Friday, February 19, 2016

Elegant Entrepreneur by Danielle Tate

Since I have an interest in someday starting my own company, when I see guides on "how to" set up one, I tend to request them. And when they're aimed at women, there's no way I'm not clicking that request button.

Anyway, Elegant Entrepreneur is basically geared towards women who want to set up their own companies. It basically takes you from idea (start) to selling your company (end, if you choose). The author is the founder of a business called MisstoMrs.com, which is supposed to be a successful business (I'm not the target of this service (and neither are most people I know), being neither American nor married, so I can't even begin to judge if it's famous or not).

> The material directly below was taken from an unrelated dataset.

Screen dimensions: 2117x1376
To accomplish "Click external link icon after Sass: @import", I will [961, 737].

Each chapter is fairly short, with a roundup (Takeaways), a 'How it Feels' (basically action steps) and at least one quote per chapter. Plus, lots of examples of successful women entrepreneurs, which is definitely motivating. There's also a list of relevant books which you can read for more insight at the end of each chapter.

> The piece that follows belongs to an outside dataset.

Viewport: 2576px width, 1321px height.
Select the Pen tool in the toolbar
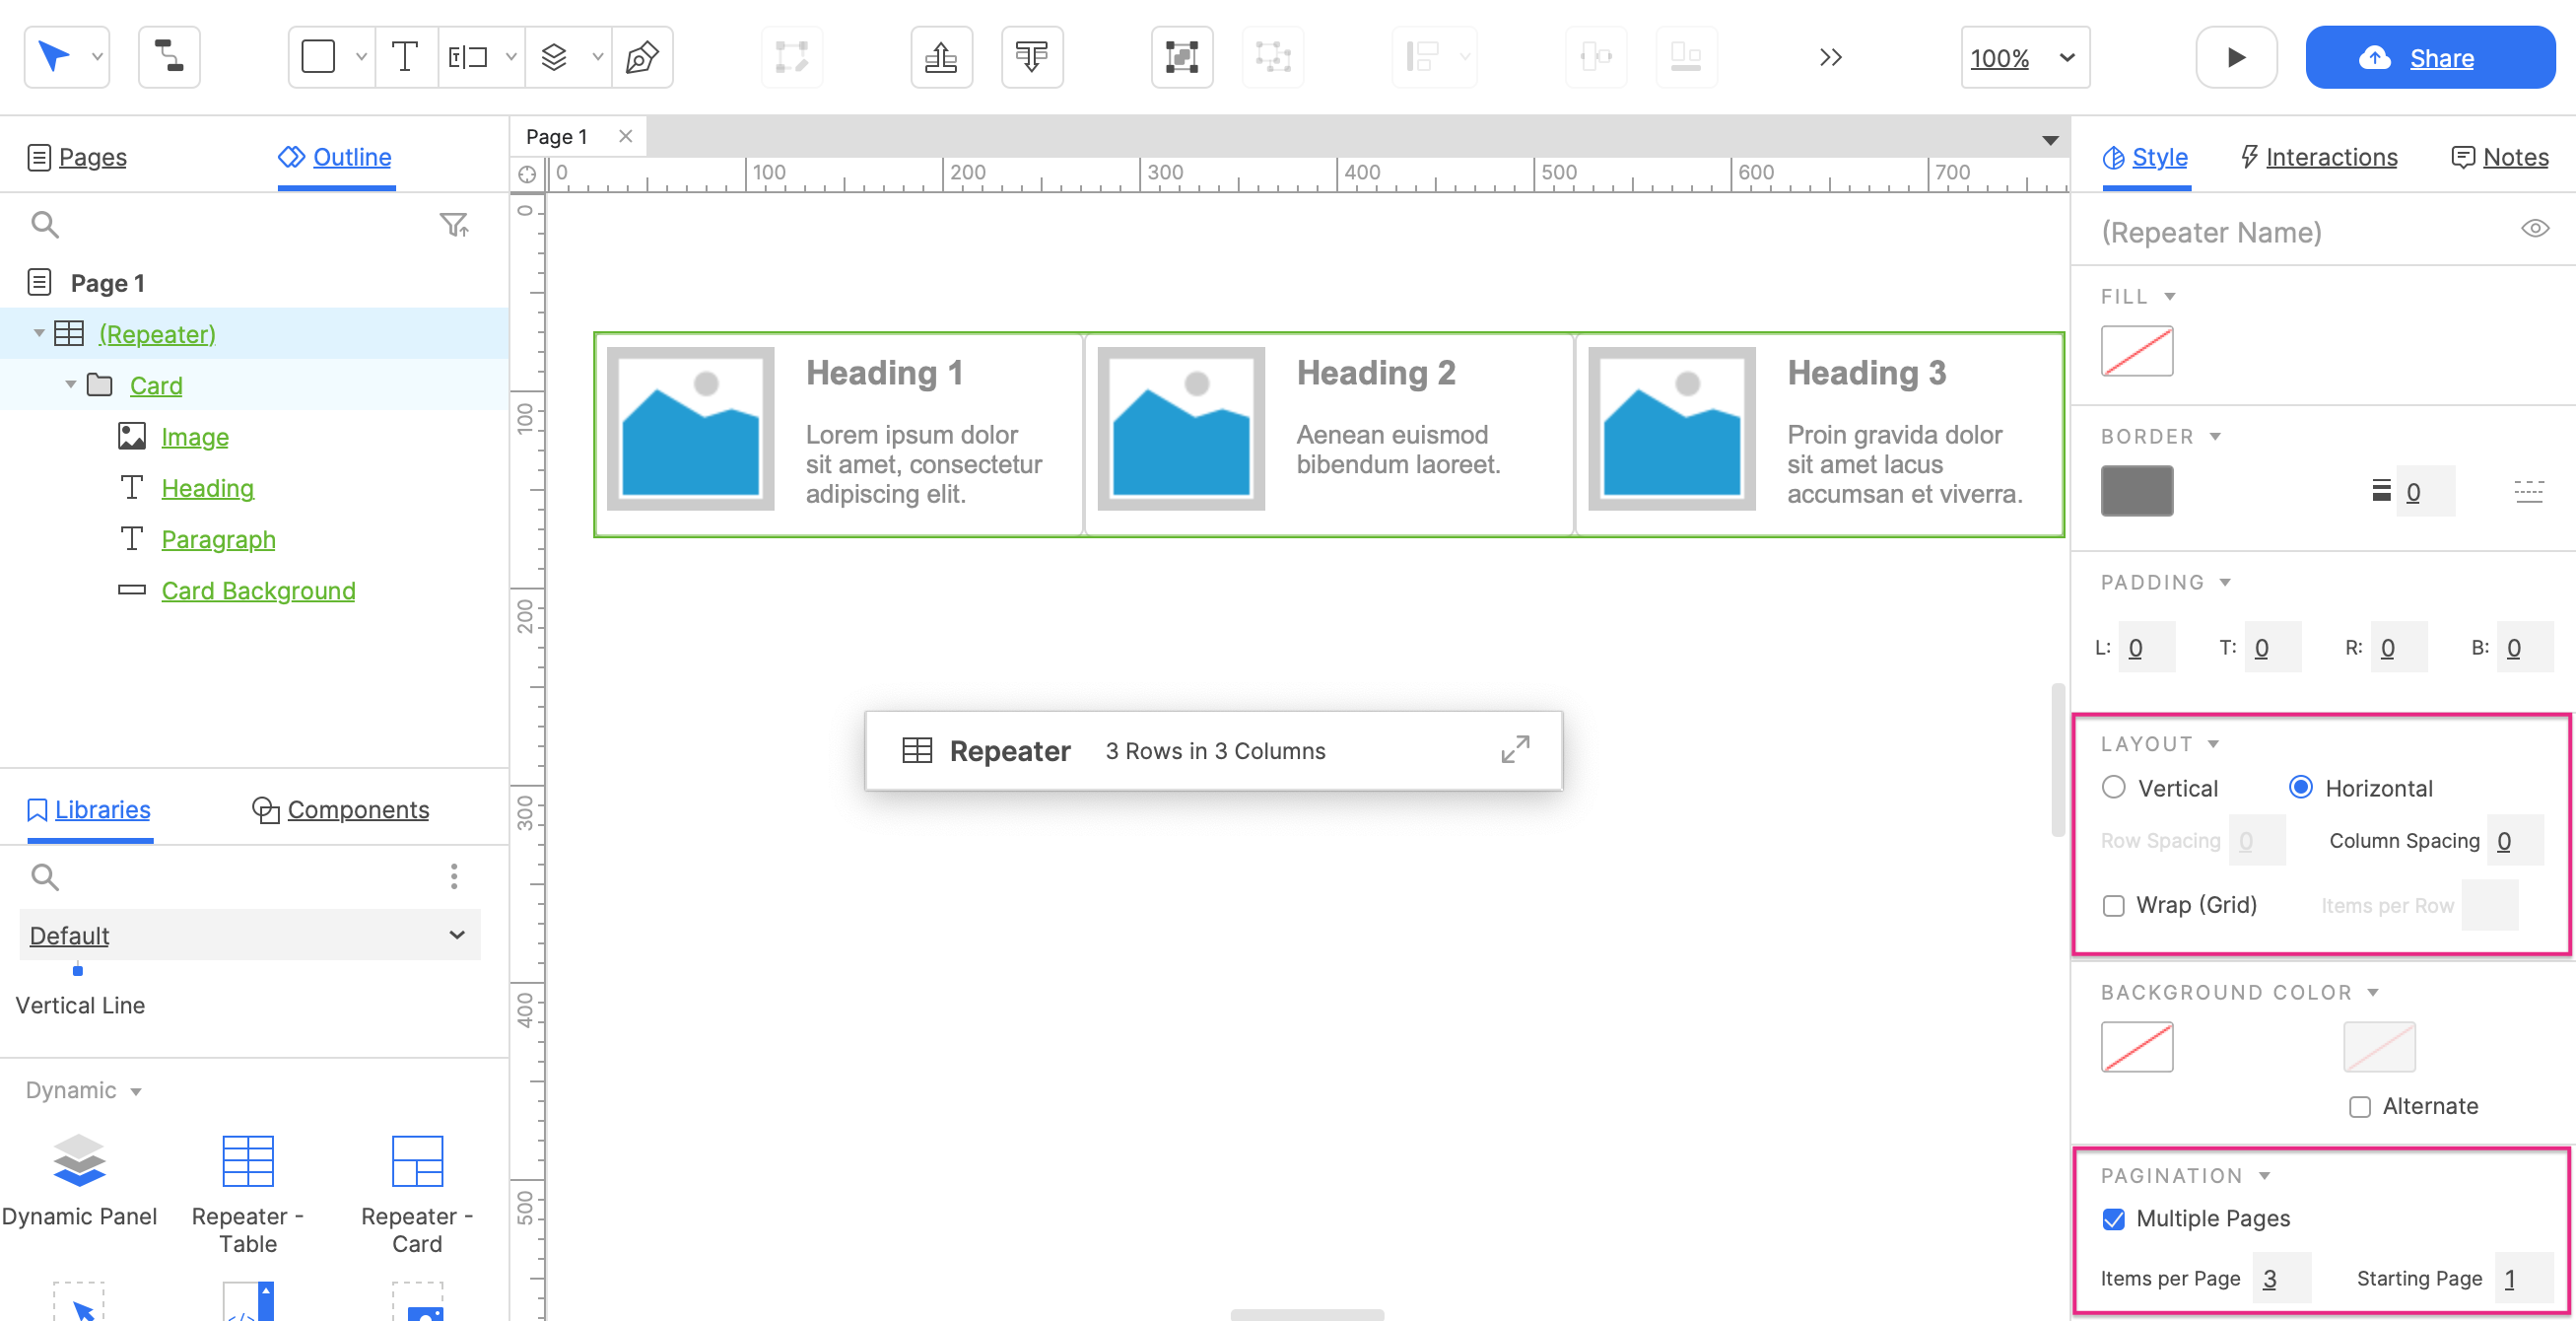coord(642,57)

Oh, and there's a glossary of terms at the back of the book too, though I didn't need it at all. But I'm also a business/econs student so quite a lot of this (especially models like SWOT and Porter's Five Forces) are familiar to me.

Actually, I think that this book will be helpful not just to women, but to the men too. The advice is mostly basic but useful stuff, and some of it (like raising funds and seed rounds) are things that I don't really remember seeing in most introductory books. I like that it gives the reader a very concrete idea, rather than vague generalities on getting things done right.

I'd say that this is a very good book to read if you're thinking of starting a business and you're new to the whole industry. It has a lot of resources, it explains things very well, and since it starts from the idea stage, it's perfect for those just starting out. And after you narrowed down what you want to use, more specialised books like The Business Model Canvas might be easier to use.

And yes, all the examples are exclusively female, but in this (hopefully more enlightened era), I believe even guys will find this useful. Plus, if girls could use books that were male-example dominated, there's no excuse why guys can't use a book with examples taken from successful women.